▶ _Exercise objective_
Range to output from the entries below: the line containing "Weigeren (180, 1771)" through the line containing "Knowridge (182, 166)". Set it down exactly, ends included, nothing else.

Stored data
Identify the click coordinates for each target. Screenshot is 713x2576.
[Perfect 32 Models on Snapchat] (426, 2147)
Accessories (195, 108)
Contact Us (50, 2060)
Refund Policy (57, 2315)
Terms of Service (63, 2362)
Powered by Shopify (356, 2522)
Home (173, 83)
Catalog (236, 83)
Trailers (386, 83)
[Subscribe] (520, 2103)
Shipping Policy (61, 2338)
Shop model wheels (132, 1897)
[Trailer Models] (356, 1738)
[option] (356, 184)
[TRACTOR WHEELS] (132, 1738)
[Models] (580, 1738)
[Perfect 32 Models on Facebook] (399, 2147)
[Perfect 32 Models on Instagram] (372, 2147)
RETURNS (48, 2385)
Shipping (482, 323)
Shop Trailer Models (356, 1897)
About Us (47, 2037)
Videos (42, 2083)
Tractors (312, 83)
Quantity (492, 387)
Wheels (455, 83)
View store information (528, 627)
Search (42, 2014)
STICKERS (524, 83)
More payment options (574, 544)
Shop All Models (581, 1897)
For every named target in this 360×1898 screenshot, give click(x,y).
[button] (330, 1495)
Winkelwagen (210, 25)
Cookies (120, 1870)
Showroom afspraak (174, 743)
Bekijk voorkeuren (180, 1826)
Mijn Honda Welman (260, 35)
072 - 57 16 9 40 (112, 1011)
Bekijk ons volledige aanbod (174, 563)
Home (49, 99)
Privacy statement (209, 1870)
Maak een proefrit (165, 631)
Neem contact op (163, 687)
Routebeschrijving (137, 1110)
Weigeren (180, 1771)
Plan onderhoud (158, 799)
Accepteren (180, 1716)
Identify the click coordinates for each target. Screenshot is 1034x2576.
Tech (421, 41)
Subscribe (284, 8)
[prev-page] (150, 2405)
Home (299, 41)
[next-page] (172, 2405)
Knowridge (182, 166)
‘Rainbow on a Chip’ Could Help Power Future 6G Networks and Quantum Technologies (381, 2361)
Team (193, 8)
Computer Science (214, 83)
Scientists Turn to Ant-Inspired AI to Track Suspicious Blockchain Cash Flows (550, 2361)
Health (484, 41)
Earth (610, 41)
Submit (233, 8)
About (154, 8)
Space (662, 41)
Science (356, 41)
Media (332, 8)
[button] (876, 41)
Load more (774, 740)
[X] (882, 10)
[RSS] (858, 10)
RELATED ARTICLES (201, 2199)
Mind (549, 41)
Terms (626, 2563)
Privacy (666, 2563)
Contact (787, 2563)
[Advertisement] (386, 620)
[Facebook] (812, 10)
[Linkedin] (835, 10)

▶ _Reply to the task_
Weigeren (180, 1771)
Plan onderhoud (158, 799)
Accepteren (180, 1716)
Identify the click coordinates for each target. Screenshot is 1034x2576.
Tech (421, 41)
Subscribe (284, 8)
[prev-page] (150, 2405)
Home (299, 41)
[next-page] (172, 2405)
Knowridge (182, 166)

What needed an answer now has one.